Acute retention of cardiospheres in post-myocardial infarction mouse hearts. (A) Representative phase bright image showing the morphology of a human cardiosphere. The cardiospheres are consistently positive for CD105 (B) and negative for CD45 (C). (D) qPCR quantitation of cell retention rates in hearts injected with male human cardiospheres (n = 5 mice per group).

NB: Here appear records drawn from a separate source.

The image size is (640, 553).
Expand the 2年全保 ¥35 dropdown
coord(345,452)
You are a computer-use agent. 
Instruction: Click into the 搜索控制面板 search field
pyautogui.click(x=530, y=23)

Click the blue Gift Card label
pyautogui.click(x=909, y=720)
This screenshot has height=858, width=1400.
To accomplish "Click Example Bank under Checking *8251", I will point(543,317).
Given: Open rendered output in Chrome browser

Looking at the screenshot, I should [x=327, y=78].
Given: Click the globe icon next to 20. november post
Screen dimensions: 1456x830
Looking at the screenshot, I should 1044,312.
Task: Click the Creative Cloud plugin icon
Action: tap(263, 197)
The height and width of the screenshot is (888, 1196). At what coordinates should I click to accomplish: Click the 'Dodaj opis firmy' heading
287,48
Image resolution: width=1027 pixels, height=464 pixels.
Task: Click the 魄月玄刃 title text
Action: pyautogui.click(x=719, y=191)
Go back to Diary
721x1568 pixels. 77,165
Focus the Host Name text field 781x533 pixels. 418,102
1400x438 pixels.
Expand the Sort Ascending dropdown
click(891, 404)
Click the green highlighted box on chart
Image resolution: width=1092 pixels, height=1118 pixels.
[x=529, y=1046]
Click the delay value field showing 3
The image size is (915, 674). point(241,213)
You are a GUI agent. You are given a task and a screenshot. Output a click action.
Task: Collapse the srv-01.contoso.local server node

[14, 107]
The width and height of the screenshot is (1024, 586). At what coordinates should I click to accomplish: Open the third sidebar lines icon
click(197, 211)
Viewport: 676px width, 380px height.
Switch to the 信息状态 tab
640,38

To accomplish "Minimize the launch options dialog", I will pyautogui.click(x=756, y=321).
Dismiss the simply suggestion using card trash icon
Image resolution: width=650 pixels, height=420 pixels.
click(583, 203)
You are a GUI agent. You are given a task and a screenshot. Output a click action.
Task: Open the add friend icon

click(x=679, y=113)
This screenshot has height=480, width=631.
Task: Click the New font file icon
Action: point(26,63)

The most meaningful indicator of therapeutic benefit, in clinical practice, is the ability to produce functional preservation or improvement in the injured heart. Echocardiography revealed that baseline left ventricular ejection fraction (LVEF) after surgery did not differ among groups, indicating comparable degrees of initial injury (Fig. 2A). Three weeks after treatment, LVEFs in mice receiving the three highest doses (5 × 10⁴, 1 × 10⁵ and 5 × 10⁵) outperformed the saline group (Fig. 2B). No significant difference was seen between the saline and the 1 × 10⁴ groups, although a positive trend was evident. To facilitate comparisons of treatment effects among groups, we calculated the change of LVEFs over the 3-week time course. Over the 3 weeks, LVEF declined progressively in the saline group (Fig. 2C), but not in the hearts that had received high doses of CSps. This is in line with previous reports that CSp transplantation preserves LVEFs in post-MI hearts [6, 7]. LVEF slightly declined in the mice which received the 1 × 10⁴ dose, but not as much as in the saline group (not statistically different). Coinciding with the dose-dependent functional benefit is the dose-dependent attenuation of ventricular remodelling. Masson's trichrome staining clearly distinguished scar tissue (blue) from normal myocardium (pink; Fig. 3A). Quantitative morphometry at 3 weeks showed severe LV chamber dilatation and infarct wall thinning in the saline-injected hearts (Fig. 3A). In contrast, high-dose CSp-treated hearts exhibited attenuated LV remodelling and less abnormal heart morphology. Magnification of the infarct region revealed the preservation and/or regeneration of normal myocardium tissue in the infarct. Further quantitation indicated thicker infarcted walls (Fig. 3B) and more viable tissues (Fig. 3C) in the infarct area from the hearts received the three high doses of CSps. The measures from the low-dose group (1 × 10⁴ cells) were somewhat higher than that in the saline group, although not significantly so.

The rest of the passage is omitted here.